It’s easy to stand at a distance and be an armchair quarterback on a negotiation played out on several nations’ front pages. However, the Brexit negotiations have afforded a world of insights into many negotiations’ issues and challenges. It is helpful to look at some key areas that might give any of us pause for consideration.
Manage your stakeholders
Many negotiations have problems with stakeholder involvement which weakens positions; many more use stakeholders effectively to ensure that the other party get a consistent message. Brexit had a whole set of challenges on both sides, with volumes of stakeholders taking positions which were divergent to the path the negotiators were trying to walk. Of course, within such an international discussion, such challenges are known and understood; there’s a lot of noise which can be ignored, some which may be useful, and the real conversations of note. Understanding which stakeholders are in which position is critical and having space and time within your team to manage them is also vital.
Understand what is being negotiated
Sounds fundamental! But there are issues here both in terms of the broad-brush areas being covered (looking at the entirety of the scope of the negotiation) and the detail of what is meant to be achieved.
One of the features reported in the Brexit negotiations appeared to be a divergence on both of these areas – both what was in scope and the detail. This is the area open to the greatest confusion from the outside, as the detail of the reporting may have differed from what was truly understood by the parties. Allowing for that, there were several occasions in which positions changed dramatically about what was expected or required, which must have impacted overall positions and the standing and trust between the negotiators. When we look at our negotiations, try to be clear about the overall scope and the positions within that scope.
Understand an escalation route
A clear feature, and one which is common in inter-government negotiations, is the concept of getting the fundamentals covered off before identifying the final areas which need senior intervention. A part of the drama of the last few days of this round of Brexit negotiation was the apparent escalation as the President of the Commission, and the UK Prime Minister were drawn into the final rounds. This concept of using ‘Sherpas’ to carry the negotiation load in volume before getting to the last key points is worth exploring in our negotiations – how does that work, who is doing which roles, and are the most senior negotiators actually on top of the progress at more detail levels. Planning this out before the negotiations is a useful tool to make sure errors don’t creep in.

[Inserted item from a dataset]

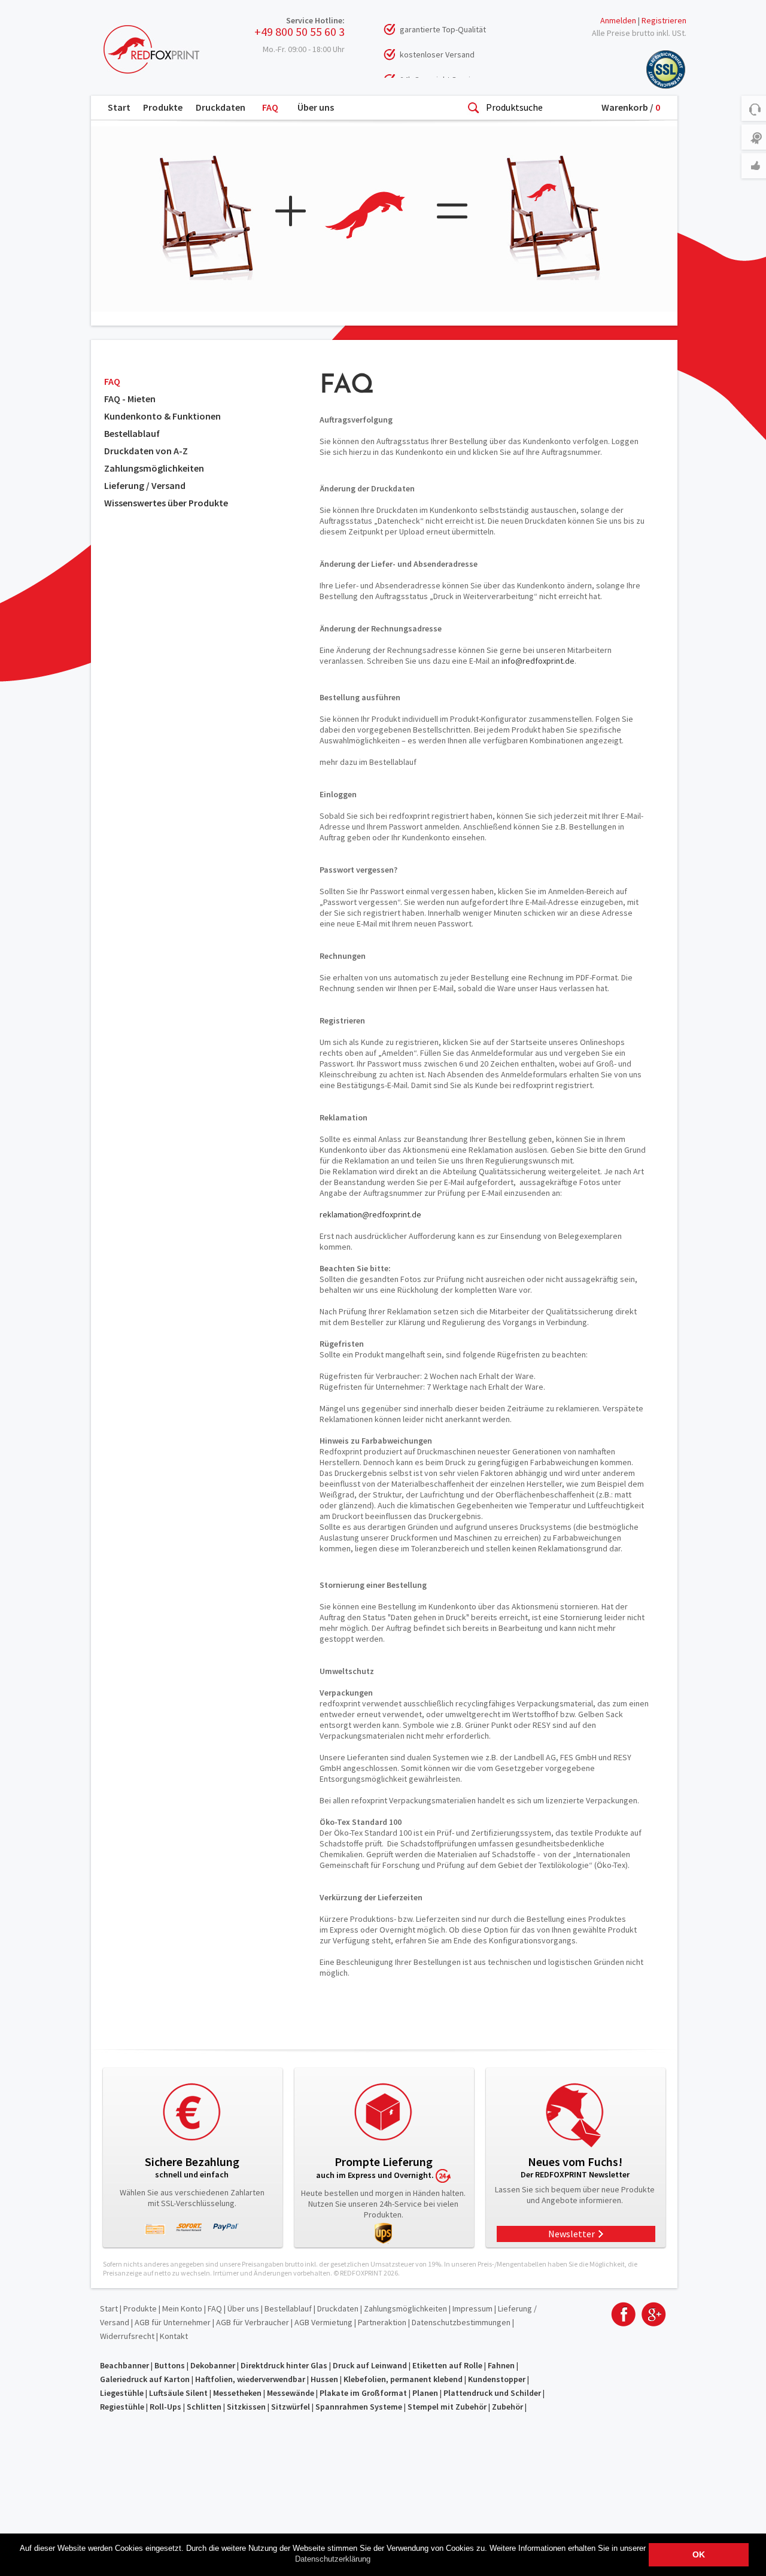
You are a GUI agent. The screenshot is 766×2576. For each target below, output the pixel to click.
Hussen (324, 2379)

Align behind your messaging
Alongside stakeholder management, getting aligned messaging is critical. A feature of the Brexit negotiations was the unbalanced nature of the stakeholder groups. The European team had many stakeholders to manage, some very powerful figures in their own right. Keeping the alignment of message between the various engaged parties seemed to be a real challenge. Just by the smaller size of the stakeholder group, the UK position was seemingly more agile and more aligned, which must be advantageous. Again, in our negotiations, being crisp about messages at particular phases, and using stakeholders to relay those messages, is an excellent way to plan.
Understand the other side
The motivations and interests of the other side are significant in any negotiation. Recent reporting suggests that one of the ongoing issues for both sides in Brexit was an inability to consider what the other side was genuinely interested. Therefore, which positions were genuinely entrenched ( as opposed to the much advertised ‘red lines’). On one side, there seemed to be a belief that the UK would not deliberately act against its own interests, as it is ( surely) a rational actor in economic terms. Of course, Brexit was never about a rational economic act; it is more about a symbolic change of perceived status. Equally, the UK seemed to believe that access to the UK market for Europe was a significant motivator to reach a deal. It seems both sides misread the intent or position of the other.
In our negotiations, having a clear view of what the other side is motivated by – and a view that is not restricted by our own beliefs – is critical to having a realistic discussion. In negotiation preparations over the years, buying sides often overestimate their importance to the supplier in a way that suggests to them that the supplier will welcome any outcome. This remains untrue in almost every case. Being realistic here makes a dramatic difference to our preparations.
Get feedback by design
The last element is to consider how to get feedback in the negotiation and our performance in it. The post negotiation discussions and interviews with key negotiators remain a part of the communications ploy and cannot be relied on. However, I hope that in the foreign office’s depths and the European equivalent there is some in-depth post-game analysis going on, looking at the features and activities that worked, and those that need improvement. Setting up an approach by which feedback to key negotiations is gathered and reviewed seems critical to the learning and growth for all negotiators, which is equally relevant in any of our negotiations. Asking yourself how that will work is an excellent self-investment.
Of course, Brexit negotiations aren’t over. There are many unresolved issues to work through. There will undoubtedly be a long stream of discussions going on into the future, as both sides address differences and positions and, ultimately, work to resolve them. As a negotiation learning point, this will be giving us insights and ideas for years to come!